> Your instructions:
Answer these questions using the piece on overcoming the fear of failure below.
(a) How old was the narrator as a young bride?
(b) Which cookbook did the narrator choose the recipe from?
(c) Why, according to the piece, is failure inevitable when beginning a new skill or habit?

#### Source

Redefining Failure: 3 Steps to Overcoming Fear

I was a young bride. 24 years old. And ‘Everyday Cooking’ by Dr. Dean Ornish was all the rage. I mean, Everyday cooking? That means it’s something that I can do. Right?

I don’t recall why – maybe it was because I desired to be healthier, or if I felt like it was my role as a wife to cook – but I chose a recipe from the book, bought all of the ingredients, and started following the recipe.

That was 1/2 of my lifetime ago – but I still recall standing in that kitchen, looking in the pot of food, wondering where I went wrong?!?

It did not look like the picture.

And as the end result started to get more and more away from the picture in the cookbook, I started course correcting, however as a new cook, I ended up with a soupy mess that tasted just as bad.

Failure. Its a word that can produce a feeling in the pit of your stomach. It’s a feeling that we all relate to – because at some point, we’ve all failed at something. Whether its a diet, a relationship, a project, or an attempt at any goal.

Its something that I see with my clients who want to lose weight over and over again.

When we’re beginning a new skill or habit, failure is inevitable because we don’t yet know how to do the thing that we want.

But what is failure? And why are we so afraid of it?

########
#### Dataset rows

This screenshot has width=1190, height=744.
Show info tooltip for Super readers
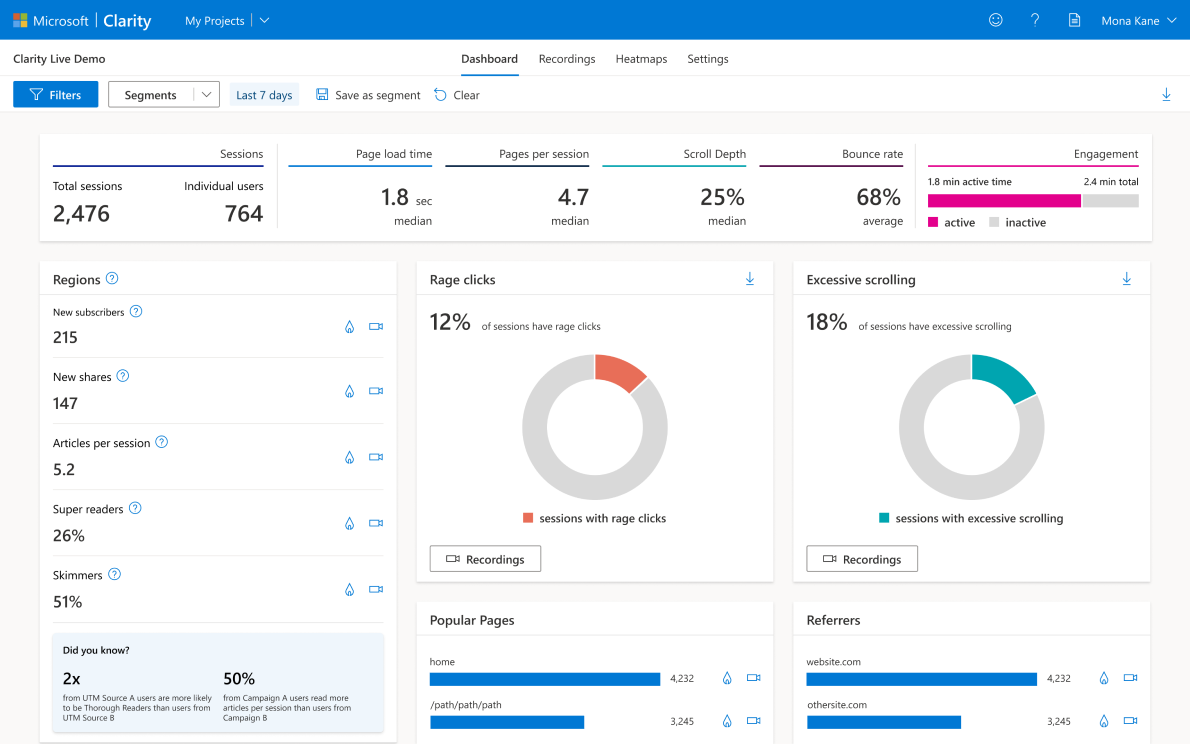click(x=135, y=508)
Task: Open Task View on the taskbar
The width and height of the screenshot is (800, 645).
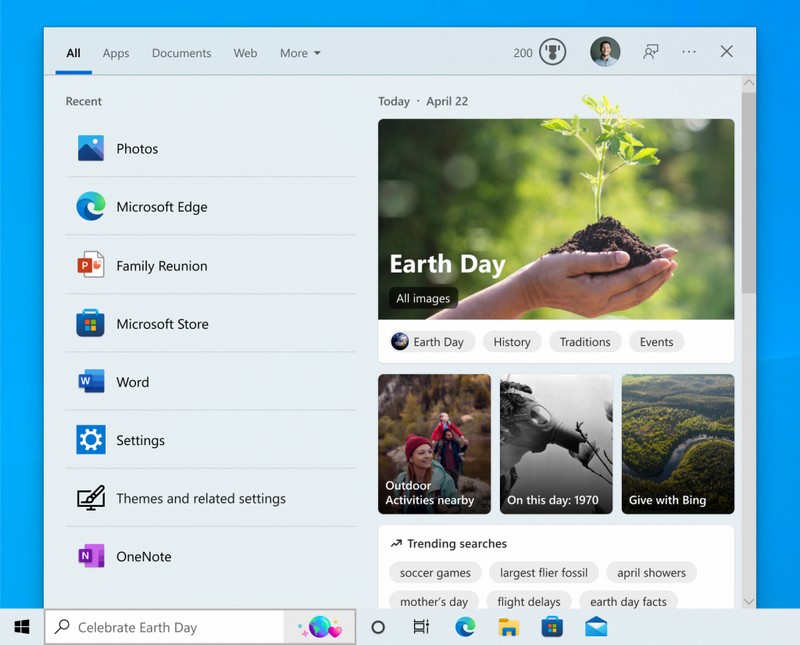Action: tap(420, 628)
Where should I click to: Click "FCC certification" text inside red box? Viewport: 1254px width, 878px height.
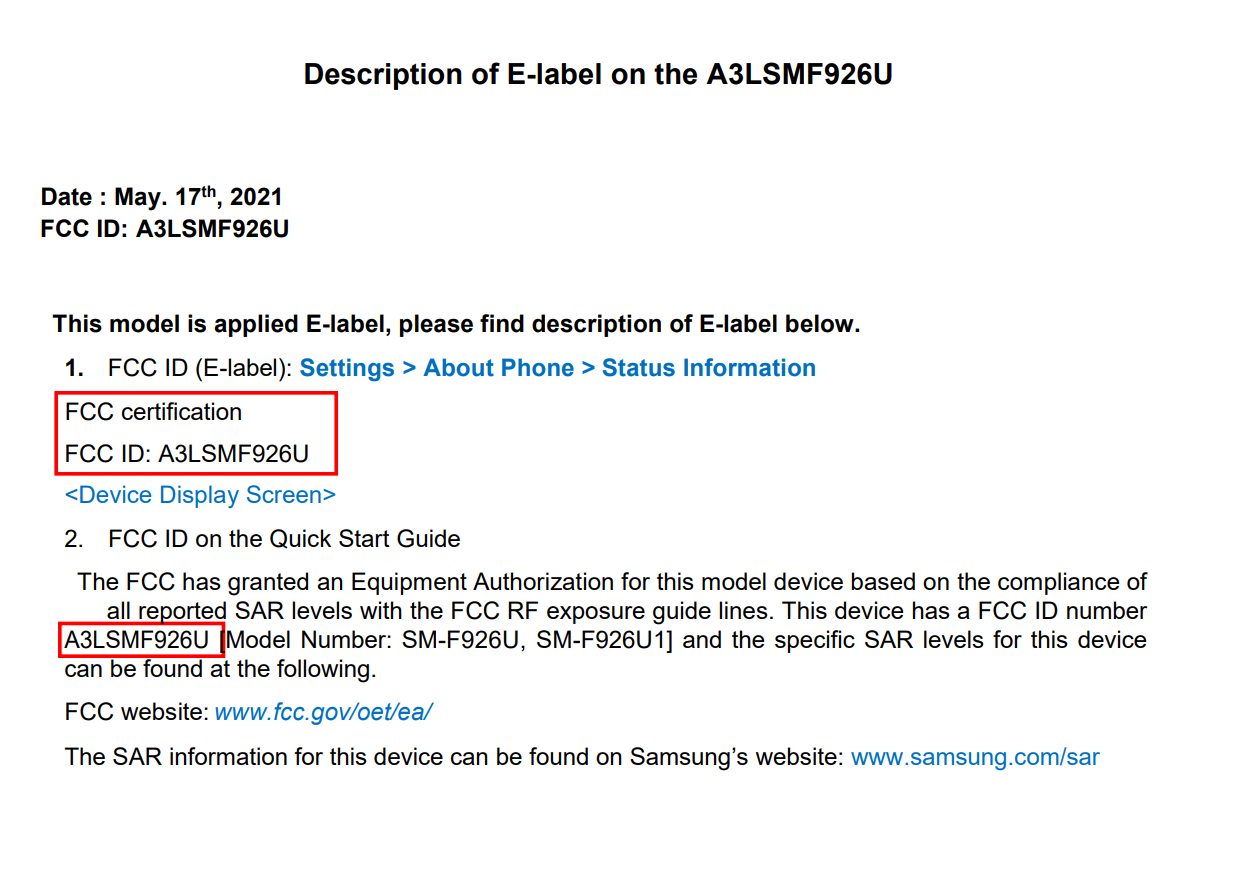point(153,412)
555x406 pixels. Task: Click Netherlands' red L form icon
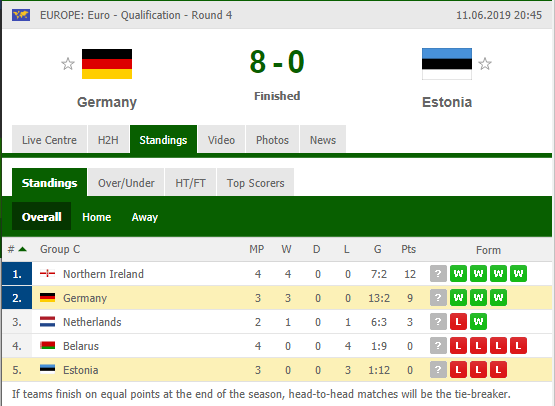click(x=458, y=322)
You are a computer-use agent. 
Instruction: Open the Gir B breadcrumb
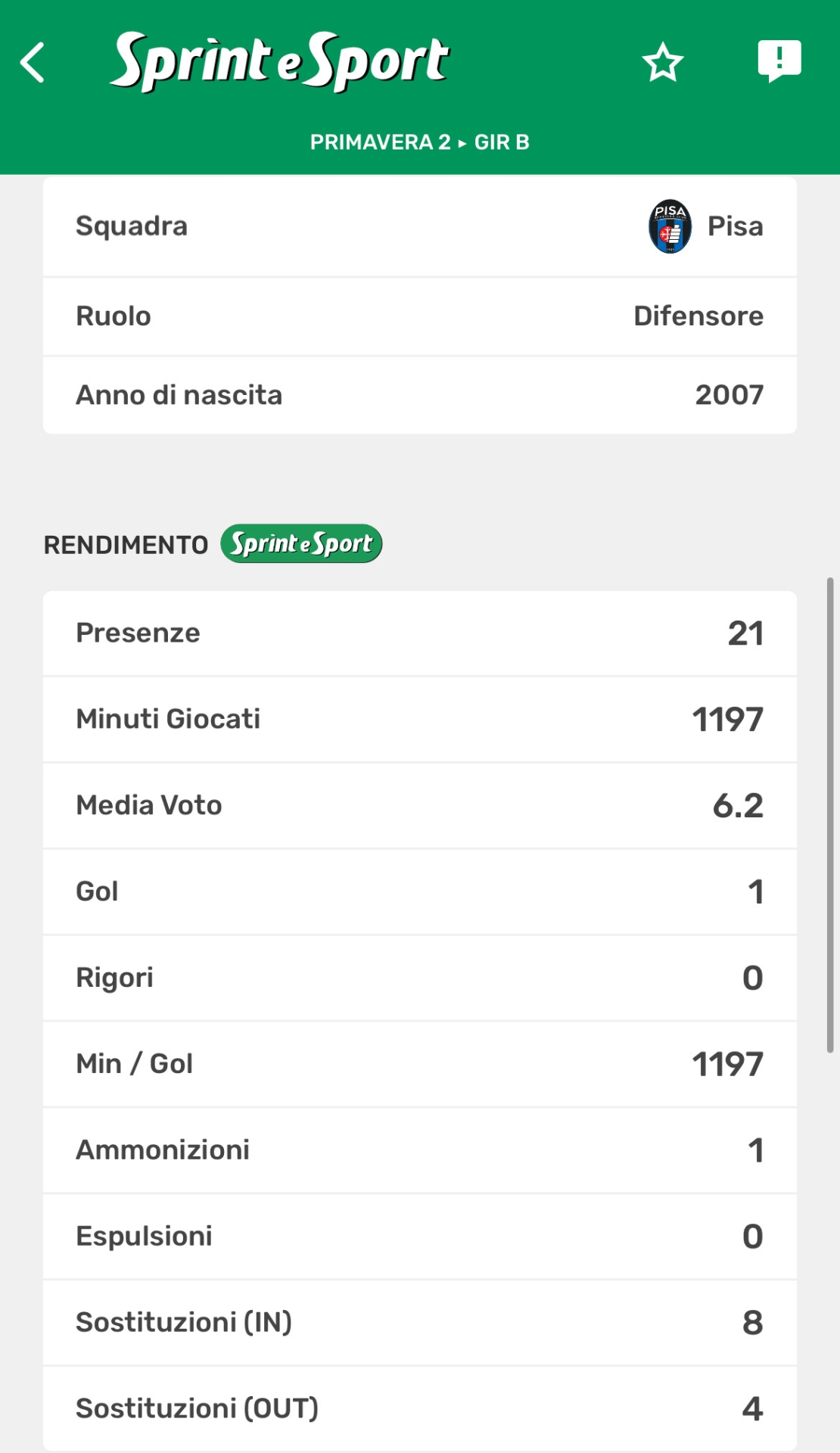[502, 142]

########

> Solution below:
(a) 24 years old.
(b) "Everyday Cooking" by Dr. Dean Ornish.
(c) Because we don't yet know how to do the thing that we want.